Tower of Babel
*Language is the dress of thought" Samuel Johnson, 'Lives of the Poets'.
1.1 Early attempts to produce digital computers in the 1940's used distributed arithmetic/logic units with plug-board programs (in the style of punched card business machines of the time) which were extremely time-consuming to set up and did not allow conditional execution or program jumps. The inability to use program jumps and loops is a severe limitation since a modern computer would execute a 'straight-through' program occupying the whole of storage in a second or two. With the general adoption of the von Neumann architecture towards the end of the decade all instructions are executed by a central processor unit in a machine language defined by its hard-wired microcode. The program (in machine memory) is then a sequence of binary strings representing these instructions, having various lengths and no intrinsic mnemonic value. Coding programs by hand was still demanding and error-prone and the idea of seeking assistance in preparing them from the machine itself quickly arose.
1.2 A vast number of computer languages have been developed since to this end but not all necessarily have a 'universal' capability (1). They are basically different from natural languages in that, like the pidgin English which bore the white man's burden and the ill-fated Esperanto of L L Zamenhof, they are designed as a bridge between different languages, even different mind-sets. A common problem has been a tendency to fragment into incompatible 'dialects' while some seem to arise from attempts to elevate a useful idea to an exclusive way of life. Many have enjoyed only a brief fashion and been superseded quickly or faded into obscurity. although comment on the choice of computer language or programming style often seems regarded as combative as criticism of driving style or choice of spouse.(2)

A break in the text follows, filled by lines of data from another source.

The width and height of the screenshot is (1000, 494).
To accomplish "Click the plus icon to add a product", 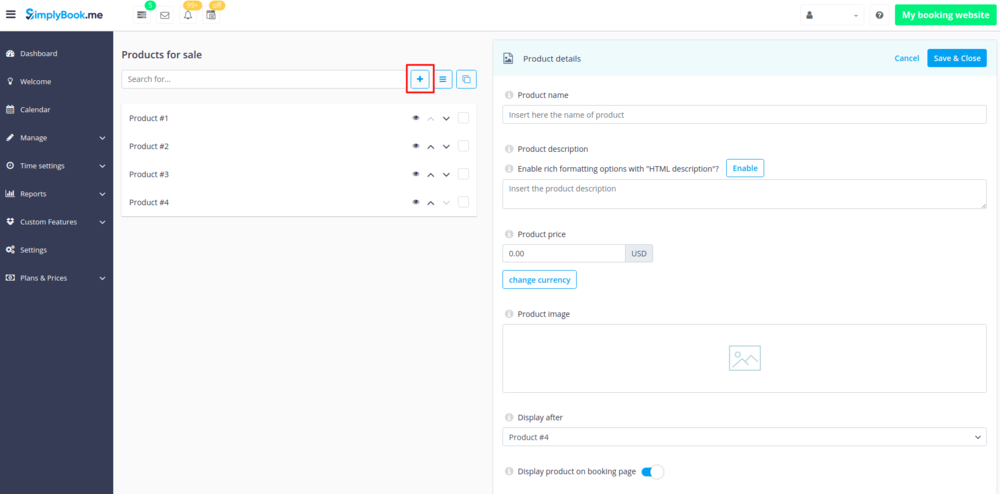I will (420, 79).
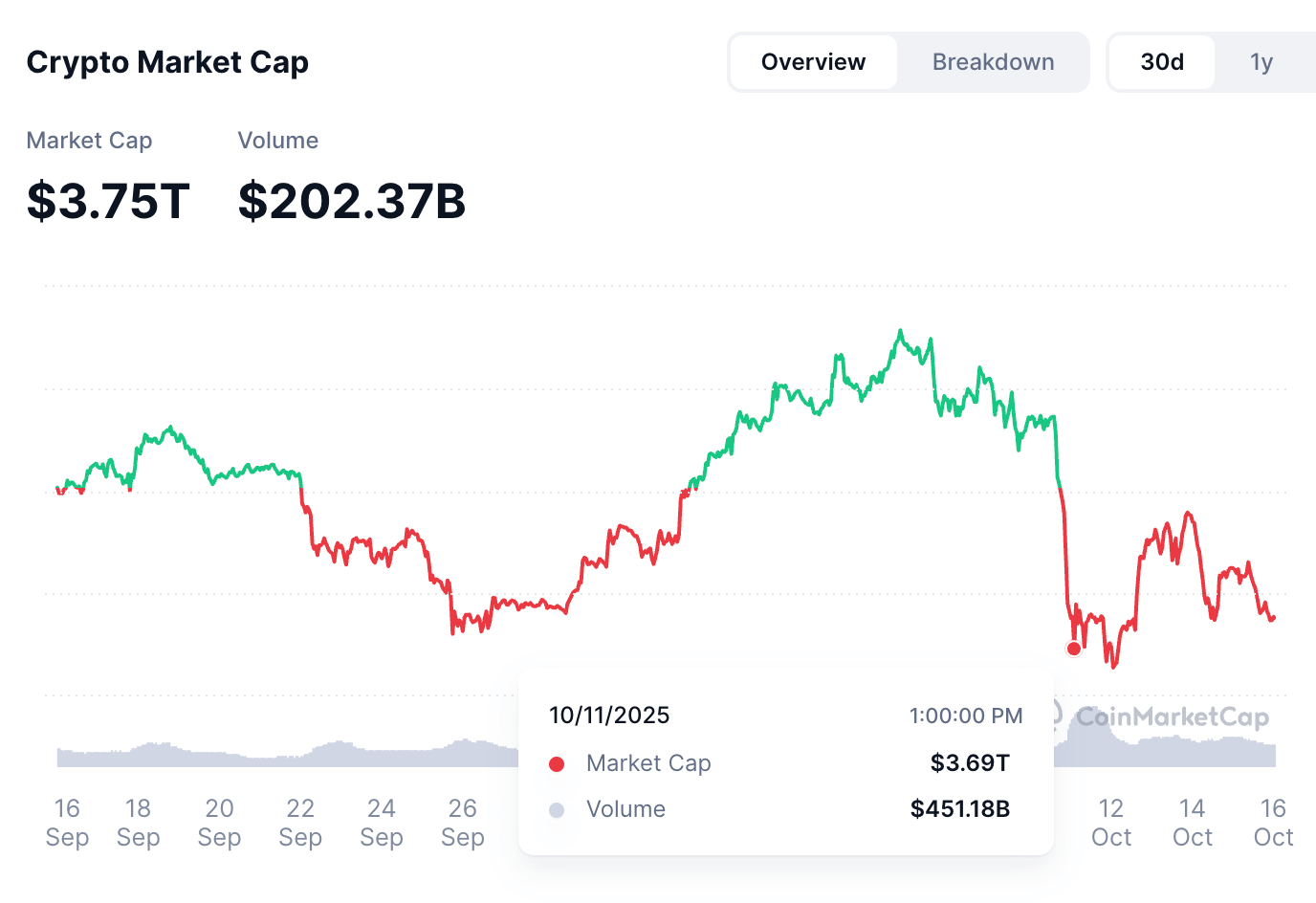Click the Volume row in the tooltip
The width and height of the screenshot is (1316, 903).
pos(625,809)
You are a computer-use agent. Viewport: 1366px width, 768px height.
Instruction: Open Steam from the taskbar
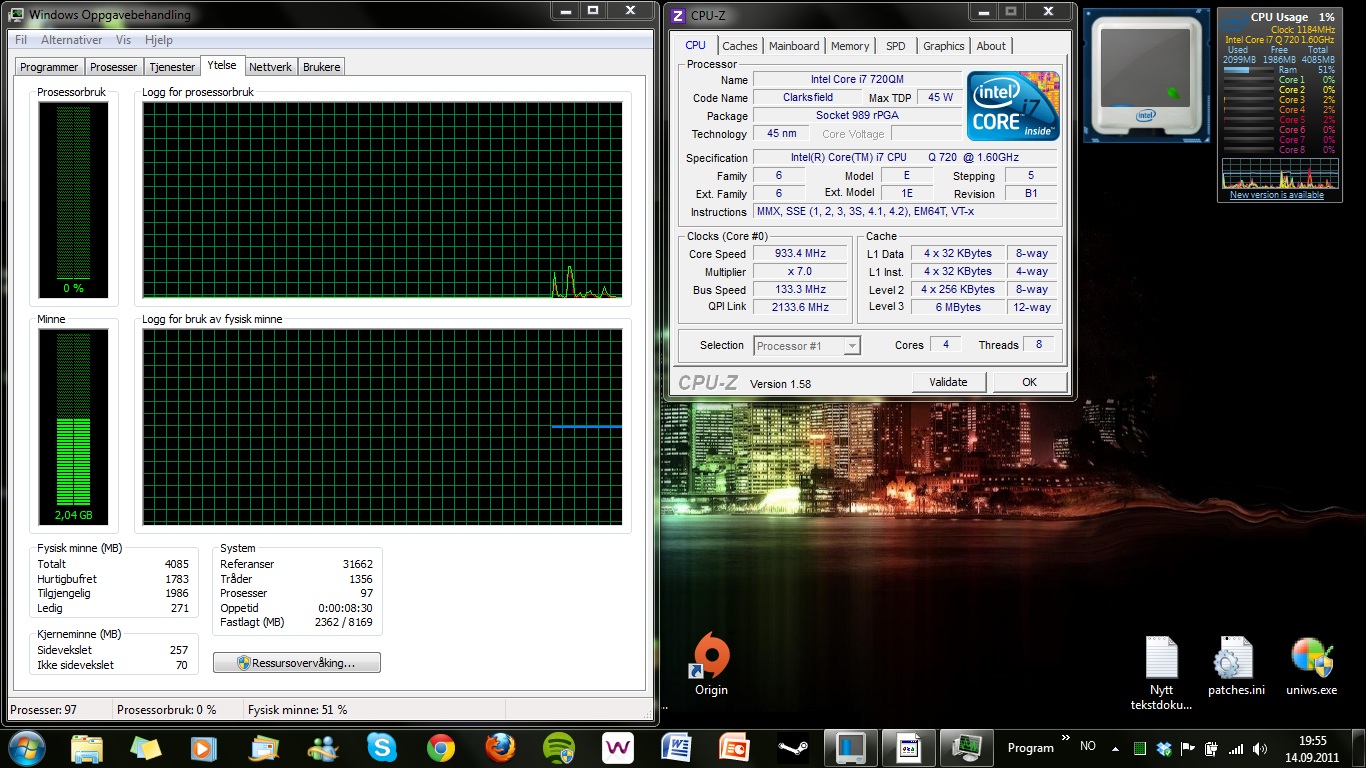coord(793,747)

2.1 By 1952 development of 'Assembler' programs to improve matters was well advanced. These provide a capability for translating from a more user-friendly 'assembly language' (with mnemonic value, unified syntax for operands, and symbolic addressing) to the required machine language, instruction by instruction. The feature which distinguishes these from later higher-level languages is that there is a one-to-one correspondence between operation codes and mnemonics, eliminating complex interactions between operations in translation. Such languages are necessarily specific to individual processor types and invariably result in more compact and speedy programs than higher level languages but their general use has declined during recent years although they remain an essential component of current systems.

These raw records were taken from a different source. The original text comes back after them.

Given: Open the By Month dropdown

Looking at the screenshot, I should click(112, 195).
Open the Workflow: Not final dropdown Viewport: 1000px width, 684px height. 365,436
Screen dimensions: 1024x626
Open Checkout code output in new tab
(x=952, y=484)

3.1 The next major change was the development of 'compiler' programs, which in essence replace frequently used operations by short standardized sections of machine code (as opposed to the one-to-one approach). The concept was invented by Grace Hopper (Remington Rand UNIVAC) in 1951, who produced a language A-2 in 1953. Since there were relatively few different machines available at the time the incentive at first was to simplify programming but it was quickly realised that an effective compiler for a particular CPU would allow any other program written in the new language to be run on it and several competing developments appeared. The first widely used compiler was FORTRAN (FORmula TRANslation) produced by John Backus (IBM) in 1956 (3) which was optimized for the number-crunching activities of the academic world. A similar facility, ALGOL (ALGOrithmic Language), produced by an international committee in 1960 , gained a significant number of adherents in Europe. This laid great emphasis on structured programming (intended to reduce programmer errors) and data and control structures. (4)

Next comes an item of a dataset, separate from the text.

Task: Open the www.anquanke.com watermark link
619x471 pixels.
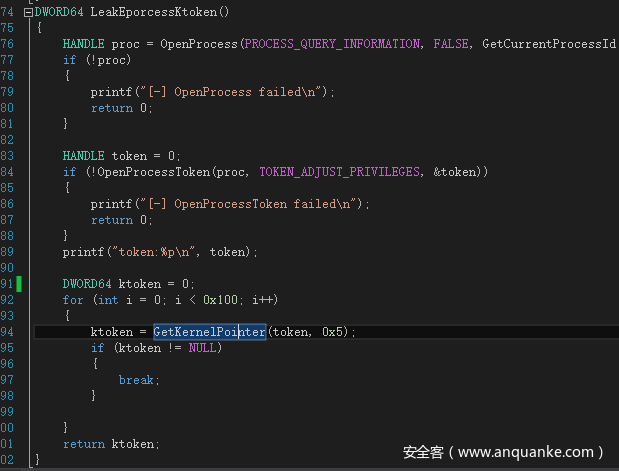Action: (530, 452)

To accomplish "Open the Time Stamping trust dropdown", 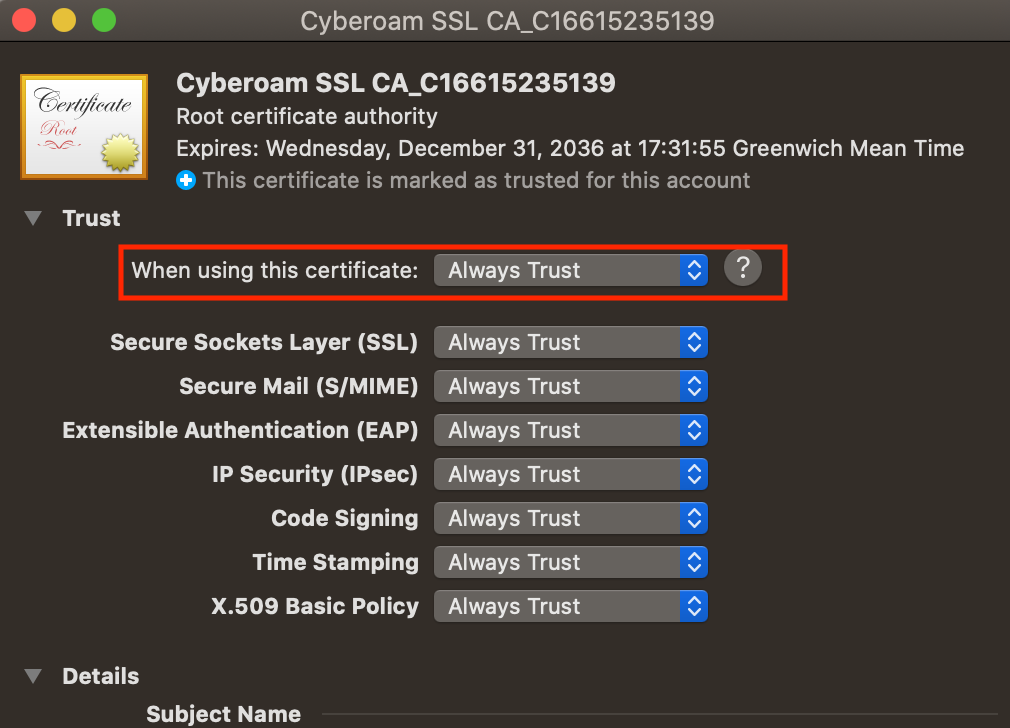I will tap(571, 562).
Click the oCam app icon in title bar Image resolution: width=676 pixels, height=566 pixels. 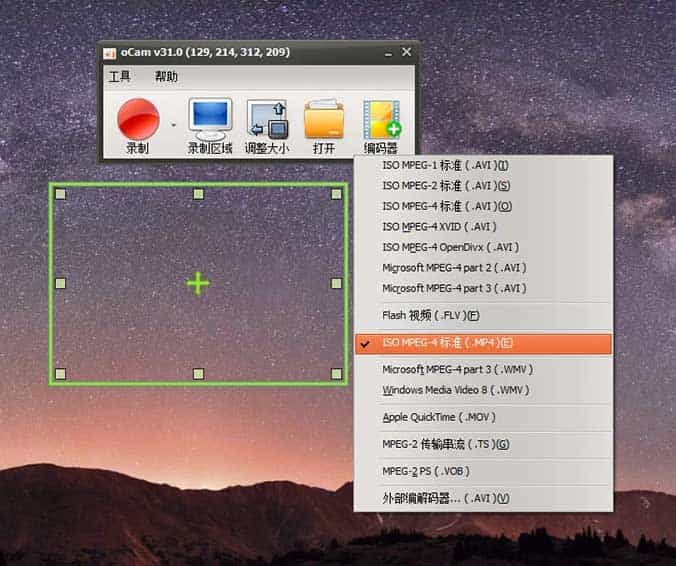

3.2 The concentration on arithmetical operations in FORTRAN and its relative weakness in dealing with data formatting and retrieval make it less than optimum for business purposes and another committee-designed language COBOL (COmmon Business Oriented Language), based on the earlier work by Grace Hopper, was produced in 1960. It used fixed point arithmetic (since exact calculations are required for accounting purposes) and emphasized good file handling facilities.
3.3 These two compiler languages, FORTRAN and COBOL, dominated the scene for several years and produced a vast volume of application program code which has ensured their survival until the present day although their dominance is much reduced. They have been largely superseded by the C language developed by Dennis Ritchie (Bell Labs) in 1972. This attempts to combine some of the features of the low-level assembler approach with the high-level vocabulary approach (with a fair degree of success). It was originally written to facilitate the writing of system programs and by some is regarded as less effective than COBOL and FORTRAN in their own fields. It included features designed to reduce programming errors (5) by requiring strict specification of the types of all variables. Its popularity and dominance stems largely from its adoption by the Open Software movement as the native language for UNIX systems.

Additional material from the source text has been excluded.